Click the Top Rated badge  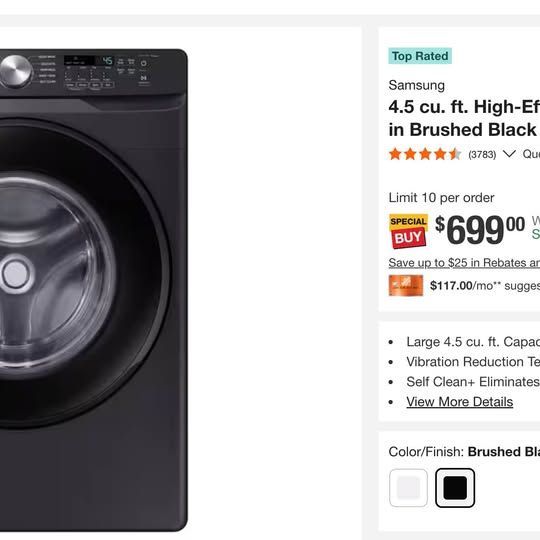(x=420, y=56)
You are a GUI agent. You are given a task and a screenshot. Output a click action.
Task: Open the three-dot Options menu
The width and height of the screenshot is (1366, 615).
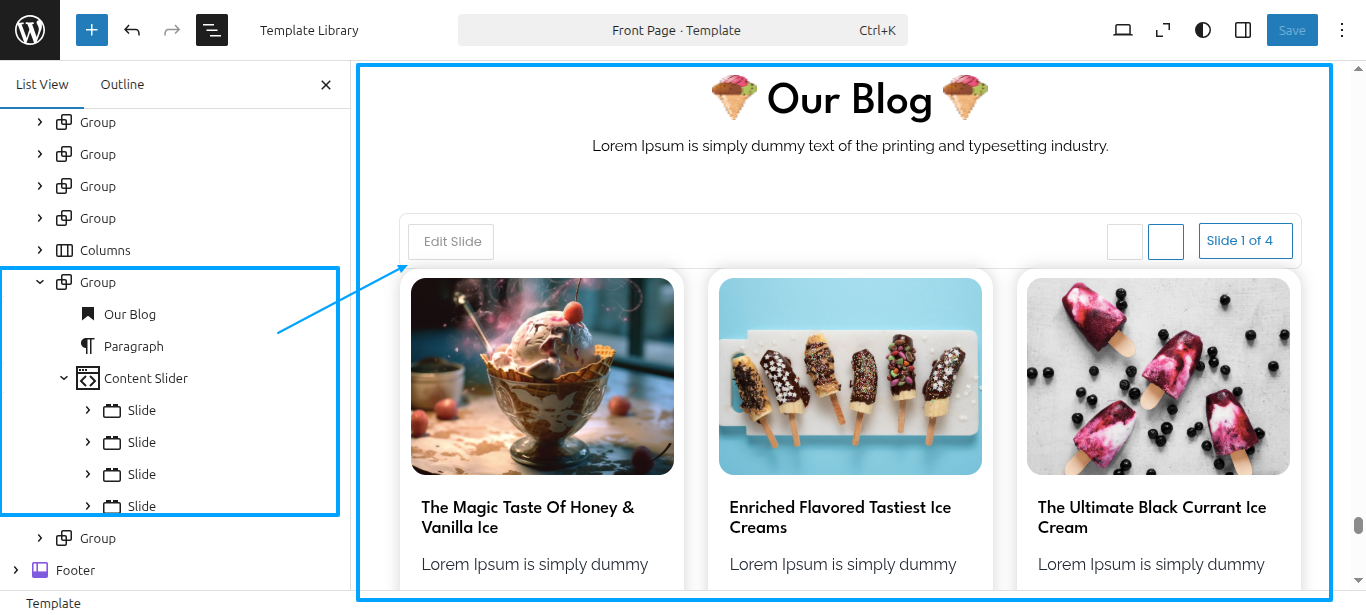[1342, 30]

+++

__EXERCISE DIRECTIONS__.
Above are the records; set down exactly the lines from the line containing "You are a GUI" through their last line, leaving every picture out.

__WRITTEN RESPONSE__.
You are a GUI agent. You are given a task and a screenshot. Output a click action.
Task: Open the three-dot Options menu
The width and height of the screenshot is (1366, 615).
[1342, 30]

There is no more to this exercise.